Autophagy, mTOR, and aging biology

  • Autophagy is cellular recycling: old proteins, fats, amino acids, mitochondria, and other damaged material can be broken down and reused.
  • Autophagy works better in youth, declines with age, and can be adjusted by diet and lifestyle.
  • High insulin lowers autophagy; low insulin during carnivore eating can allow more autophagy, while growth signals can still reduce it when needed.
  • mTOR senses growth factors such as protein, supports building, and interacts with autophagy.
  • AMPK, glucose pathways, mTOR, insulin, and autophagy sit at the center of longevity biology.

From vegan to carnivore

  • Clair spent about ten years vegan because the culture, marketing, and university environments made veganism attractive and easy.
  • Early benefits did not last; insomnia became the central problem, followed by depression, brain fog, and low energy.
  • Psychiatry at Oxford helped, but it did not fix the underlying physical condition.
  • Carnivore changed sleep first, moving Clair toward eight to ten hours and reducing anxiety, rumination, depression, and brain fog.
  • Better sleep and clearer thinking helped Clair become more productive and learn coding and engineering during biotechnology layoffs.

Longevity work and therapies

  • Longevity companies cannot make an FDA-approved drug for longevity itself, so they focus on diseases of aging.
  • The current therapeutic strategy targets pathways such as autophagy for Alzheimer's disease, not isolated mutations.
  • A secret drug program aims to enhance autophagy in the brain and pair it with keto metabolic therapy.
  • Drugs are not Clair's preference for herself, but devastating disease can require intervention when lifestyle alone is too slow.
  • Longevity work also targets inflammation, immune function in the body and brain, stem cells, and rejuvenation.

Female hormones and reproductive aging

  • Female hormone effects from carnivore are not well defined, but ovarian aging uses mechanisms similar to wider body aging.
  • Repair capacity, mTOR, and nutrient sensing matter for ovarian aging.
  • Carnivore and ketogenic patients of Ken Berry and Robert Kiltz becoming pregnant later in life point toward reproductive healthspan as a practical target.
  • Menopause came up as an evolutionary question, and diet change was linked in practice to fewer hot flushes, less irritability, and more calm.

Epigenome and rejuvenation

  • Rejuvenation technology uses the epigenome: DNA organization changes with age, and environmental inputs can shape that organization.
  • The genome accounts for about 20% of fate in Clair's explanation, while the environment works through the epigenome for much of the rest.
  • The 2012 Nobel Prize discovery showed adult cells can be turned into stem cells, and partial use of those factors aims to make old cells younger without making embryos.
  • David Sinclair's vision work and the related clinical direction make partial reprogramming relevant to blindness, hearing loss, arthritis, and other age-related problems.
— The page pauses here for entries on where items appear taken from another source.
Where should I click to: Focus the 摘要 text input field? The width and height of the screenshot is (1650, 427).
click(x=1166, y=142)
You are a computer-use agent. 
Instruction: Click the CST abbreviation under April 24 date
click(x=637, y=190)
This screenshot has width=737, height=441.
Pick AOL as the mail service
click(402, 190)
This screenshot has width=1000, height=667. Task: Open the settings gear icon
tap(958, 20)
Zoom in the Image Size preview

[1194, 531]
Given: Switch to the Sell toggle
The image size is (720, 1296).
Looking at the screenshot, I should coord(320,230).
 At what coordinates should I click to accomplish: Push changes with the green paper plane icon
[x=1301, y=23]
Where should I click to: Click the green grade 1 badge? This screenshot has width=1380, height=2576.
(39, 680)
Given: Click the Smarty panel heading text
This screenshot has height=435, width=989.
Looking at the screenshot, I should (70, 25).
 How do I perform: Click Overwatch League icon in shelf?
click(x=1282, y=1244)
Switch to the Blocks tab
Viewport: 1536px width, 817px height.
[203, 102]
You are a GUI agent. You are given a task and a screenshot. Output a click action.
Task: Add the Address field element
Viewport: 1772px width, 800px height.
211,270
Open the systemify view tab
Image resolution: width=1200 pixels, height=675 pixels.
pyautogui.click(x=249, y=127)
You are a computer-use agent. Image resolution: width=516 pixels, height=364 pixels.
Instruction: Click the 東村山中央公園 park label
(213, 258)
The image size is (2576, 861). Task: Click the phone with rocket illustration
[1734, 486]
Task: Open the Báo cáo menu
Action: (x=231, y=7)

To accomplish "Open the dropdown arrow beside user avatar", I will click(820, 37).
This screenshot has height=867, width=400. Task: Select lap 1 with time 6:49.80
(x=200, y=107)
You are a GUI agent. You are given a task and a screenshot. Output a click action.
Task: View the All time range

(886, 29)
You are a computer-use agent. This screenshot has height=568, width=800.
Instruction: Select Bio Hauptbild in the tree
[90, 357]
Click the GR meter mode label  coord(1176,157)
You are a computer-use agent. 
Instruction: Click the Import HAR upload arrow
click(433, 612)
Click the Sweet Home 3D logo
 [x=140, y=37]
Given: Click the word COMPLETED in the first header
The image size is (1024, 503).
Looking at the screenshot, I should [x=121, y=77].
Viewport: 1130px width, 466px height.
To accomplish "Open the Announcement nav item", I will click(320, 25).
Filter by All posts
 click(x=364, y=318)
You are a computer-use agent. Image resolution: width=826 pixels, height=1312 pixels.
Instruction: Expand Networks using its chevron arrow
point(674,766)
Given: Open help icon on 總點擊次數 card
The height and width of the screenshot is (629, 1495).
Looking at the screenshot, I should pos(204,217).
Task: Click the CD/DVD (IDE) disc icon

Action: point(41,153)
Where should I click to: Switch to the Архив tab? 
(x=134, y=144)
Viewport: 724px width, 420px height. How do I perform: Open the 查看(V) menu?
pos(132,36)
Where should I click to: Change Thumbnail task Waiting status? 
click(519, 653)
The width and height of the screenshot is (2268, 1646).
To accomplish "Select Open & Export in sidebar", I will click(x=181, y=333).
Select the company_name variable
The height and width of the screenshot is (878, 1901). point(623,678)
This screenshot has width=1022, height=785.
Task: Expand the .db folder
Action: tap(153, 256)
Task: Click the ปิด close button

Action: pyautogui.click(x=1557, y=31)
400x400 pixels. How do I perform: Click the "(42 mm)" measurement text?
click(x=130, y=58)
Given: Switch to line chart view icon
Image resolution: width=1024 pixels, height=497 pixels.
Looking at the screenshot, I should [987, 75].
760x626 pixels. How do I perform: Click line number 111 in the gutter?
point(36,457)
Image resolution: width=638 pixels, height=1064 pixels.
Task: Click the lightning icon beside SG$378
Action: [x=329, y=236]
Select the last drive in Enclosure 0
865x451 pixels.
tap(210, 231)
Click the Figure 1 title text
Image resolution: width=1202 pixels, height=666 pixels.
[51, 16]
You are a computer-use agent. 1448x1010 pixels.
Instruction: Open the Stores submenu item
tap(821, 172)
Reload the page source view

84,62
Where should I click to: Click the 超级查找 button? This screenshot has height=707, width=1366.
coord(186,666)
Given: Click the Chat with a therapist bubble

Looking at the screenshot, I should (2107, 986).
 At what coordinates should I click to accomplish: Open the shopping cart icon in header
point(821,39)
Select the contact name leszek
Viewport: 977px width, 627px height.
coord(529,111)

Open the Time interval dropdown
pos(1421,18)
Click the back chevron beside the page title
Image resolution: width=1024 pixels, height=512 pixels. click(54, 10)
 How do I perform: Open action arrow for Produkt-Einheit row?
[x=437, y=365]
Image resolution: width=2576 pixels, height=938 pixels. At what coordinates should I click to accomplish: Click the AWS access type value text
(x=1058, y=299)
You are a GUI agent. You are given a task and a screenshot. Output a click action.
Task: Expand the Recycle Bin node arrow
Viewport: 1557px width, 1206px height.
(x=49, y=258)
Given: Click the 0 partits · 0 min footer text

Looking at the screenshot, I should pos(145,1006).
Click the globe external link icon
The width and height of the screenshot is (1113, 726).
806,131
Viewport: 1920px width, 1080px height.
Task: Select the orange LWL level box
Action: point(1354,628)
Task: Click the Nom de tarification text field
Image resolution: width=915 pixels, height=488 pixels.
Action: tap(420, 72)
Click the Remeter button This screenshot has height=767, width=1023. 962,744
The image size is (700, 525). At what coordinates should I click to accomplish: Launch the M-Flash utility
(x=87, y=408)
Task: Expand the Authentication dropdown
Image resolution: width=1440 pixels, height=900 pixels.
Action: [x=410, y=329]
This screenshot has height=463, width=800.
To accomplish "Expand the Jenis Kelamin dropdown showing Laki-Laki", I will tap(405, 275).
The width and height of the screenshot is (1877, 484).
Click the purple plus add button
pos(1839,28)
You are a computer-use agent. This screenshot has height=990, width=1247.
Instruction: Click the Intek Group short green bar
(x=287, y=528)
Community, creativity, observed reality

  • Community helped Clair survive depression during vegan years, and the mitochondrial connection remains speculative.
  • Carnivore mental clarity helps Clair's creative work as a DJ and artist.
  • Academic environments were mostly skeptical of carnivore, but improved productivity and health made the results visible.
  • Colleagues who try carnivore often struggle when they eat too little fat, which can damage energy and hormones.
  • Animal and insect data are not the same as human use, so clinical observation from doctors and health coaches matters.
  • Real people improving kidney function, type 2 diabetes, blood pressure, and arthritis motivates work that helps now while therapies take years.
  • Longevity therapy aims to improve standard care by reducing inflammation and increasing autophagy, and carnivore works through overlapping mechanisms.